My Take | Taiwan politics helped change Lam’s mind over extradition bill
- Leader was likely to have been made aware of Beijing’s alarm that her debacle in Hong Kong was being turned into major political capital for Tsai Ing-wen
Until recently, if you wanted to know what was really happening in Hong Kong, you needed to ask: what would Beijing do?
Now, though, Taiwan may have become another key variable in the equation. The road that led to Chief Executive Carrie Lam Cheng Yuet-ngor’s abrupt switch from taking a hard line to accommodation over the extradition bill – now suspended indefinitely – might have gone through Taipei!
While Hong Kong people hit the streets in protest against the government’s contentious bill, followed by pitched battles with police, Taiwan’s two main parties were holding their own primaries for the presidential election in January.
Incumbent Tsai Ing-wen of the independence-minded Democratic Progressive Party was widely assumed to be a spent force just a few months ago. Now, she is the front runner, not only for her own party, but against once-popular rivals from the Kuomintang. She was quick to show support for Hong Kong protesters and use the city to portray everything that was wrong with “one country two systems” – a concept that Beijing hopes to use to unify with Taiwan.

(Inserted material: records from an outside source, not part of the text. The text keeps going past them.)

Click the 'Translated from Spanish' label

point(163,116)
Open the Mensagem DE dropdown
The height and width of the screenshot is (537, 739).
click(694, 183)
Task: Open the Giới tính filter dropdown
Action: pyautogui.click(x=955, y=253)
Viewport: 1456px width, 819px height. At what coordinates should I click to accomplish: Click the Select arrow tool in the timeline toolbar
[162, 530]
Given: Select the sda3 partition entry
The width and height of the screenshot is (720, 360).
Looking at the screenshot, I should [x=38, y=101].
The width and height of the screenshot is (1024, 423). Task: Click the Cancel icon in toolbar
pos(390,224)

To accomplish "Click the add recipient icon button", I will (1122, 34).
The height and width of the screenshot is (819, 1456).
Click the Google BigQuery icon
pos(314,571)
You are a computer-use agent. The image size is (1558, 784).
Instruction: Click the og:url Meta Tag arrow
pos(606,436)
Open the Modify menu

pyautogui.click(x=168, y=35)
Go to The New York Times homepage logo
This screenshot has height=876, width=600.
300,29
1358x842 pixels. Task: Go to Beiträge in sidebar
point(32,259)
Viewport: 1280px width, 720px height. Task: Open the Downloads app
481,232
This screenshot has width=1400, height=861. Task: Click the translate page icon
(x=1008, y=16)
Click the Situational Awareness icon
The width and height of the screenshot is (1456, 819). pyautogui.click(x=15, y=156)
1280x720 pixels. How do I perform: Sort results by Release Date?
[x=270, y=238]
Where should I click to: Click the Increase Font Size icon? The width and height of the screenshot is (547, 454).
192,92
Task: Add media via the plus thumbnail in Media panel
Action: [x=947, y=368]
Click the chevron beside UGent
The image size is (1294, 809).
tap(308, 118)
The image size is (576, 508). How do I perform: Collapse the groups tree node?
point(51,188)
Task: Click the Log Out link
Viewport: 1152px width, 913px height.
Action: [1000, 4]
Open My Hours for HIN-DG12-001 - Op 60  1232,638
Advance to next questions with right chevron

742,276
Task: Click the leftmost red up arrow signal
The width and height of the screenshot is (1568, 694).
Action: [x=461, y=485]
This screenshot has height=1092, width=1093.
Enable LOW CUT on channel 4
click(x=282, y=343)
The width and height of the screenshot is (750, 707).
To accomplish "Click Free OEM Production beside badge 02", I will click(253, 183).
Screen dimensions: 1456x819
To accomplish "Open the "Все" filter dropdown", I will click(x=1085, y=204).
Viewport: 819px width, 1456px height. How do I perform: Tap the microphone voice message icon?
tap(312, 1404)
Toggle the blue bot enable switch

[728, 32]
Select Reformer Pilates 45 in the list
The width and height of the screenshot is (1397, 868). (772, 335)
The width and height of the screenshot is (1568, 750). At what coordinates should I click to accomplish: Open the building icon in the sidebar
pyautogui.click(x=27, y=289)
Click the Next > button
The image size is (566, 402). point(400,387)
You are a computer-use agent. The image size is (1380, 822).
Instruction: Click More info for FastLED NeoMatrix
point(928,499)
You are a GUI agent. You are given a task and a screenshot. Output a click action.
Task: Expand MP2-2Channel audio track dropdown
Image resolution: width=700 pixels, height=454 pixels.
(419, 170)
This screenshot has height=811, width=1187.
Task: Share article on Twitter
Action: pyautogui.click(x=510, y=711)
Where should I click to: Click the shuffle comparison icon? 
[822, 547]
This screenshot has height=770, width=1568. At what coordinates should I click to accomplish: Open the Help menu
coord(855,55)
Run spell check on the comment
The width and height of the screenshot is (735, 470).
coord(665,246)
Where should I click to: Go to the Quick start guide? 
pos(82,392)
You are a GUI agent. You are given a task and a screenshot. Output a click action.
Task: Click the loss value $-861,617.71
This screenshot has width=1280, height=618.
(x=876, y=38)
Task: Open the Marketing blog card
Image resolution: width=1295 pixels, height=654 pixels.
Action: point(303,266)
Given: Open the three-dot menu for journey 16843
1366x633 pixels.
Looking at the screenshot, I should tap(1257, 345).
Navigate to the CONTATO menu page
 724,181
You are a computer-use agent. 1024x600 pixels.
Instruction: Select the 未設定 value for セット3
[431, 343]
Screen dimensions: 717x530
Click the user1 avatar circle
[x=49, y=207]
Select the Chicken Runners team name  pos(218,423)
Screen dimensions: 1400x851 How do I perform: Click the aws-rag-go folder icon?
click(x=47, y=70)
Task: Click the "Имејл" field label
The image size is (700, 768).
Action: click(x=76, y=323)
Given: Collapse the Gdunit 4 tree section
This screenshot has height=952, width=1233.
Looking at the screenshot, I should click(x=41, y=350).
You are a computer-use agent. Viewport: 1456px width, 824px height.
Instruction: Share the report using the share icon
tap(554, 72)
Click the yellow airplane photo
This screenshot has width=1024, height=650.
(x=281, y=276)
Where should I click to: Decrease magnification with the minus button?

Hong Kong’s mass protests were a timely gift from heaven that contributed mightily to her unexpected lead in the latest poll.
In the primary, Tsai beat DPP rival and former premier William Lai Ching-te by 9 percentage points. The DPP poll also claimed to find that Tsai outstripped Kuomintang’s Kaohsiung Mayor Han Kuo-yu and independent Taipei Mayor Ko Wen-je by double-digit percentage points. However, Lai’s numbers only put him slightly ahead of Han and Ko. The results were a profound shock to Beijing.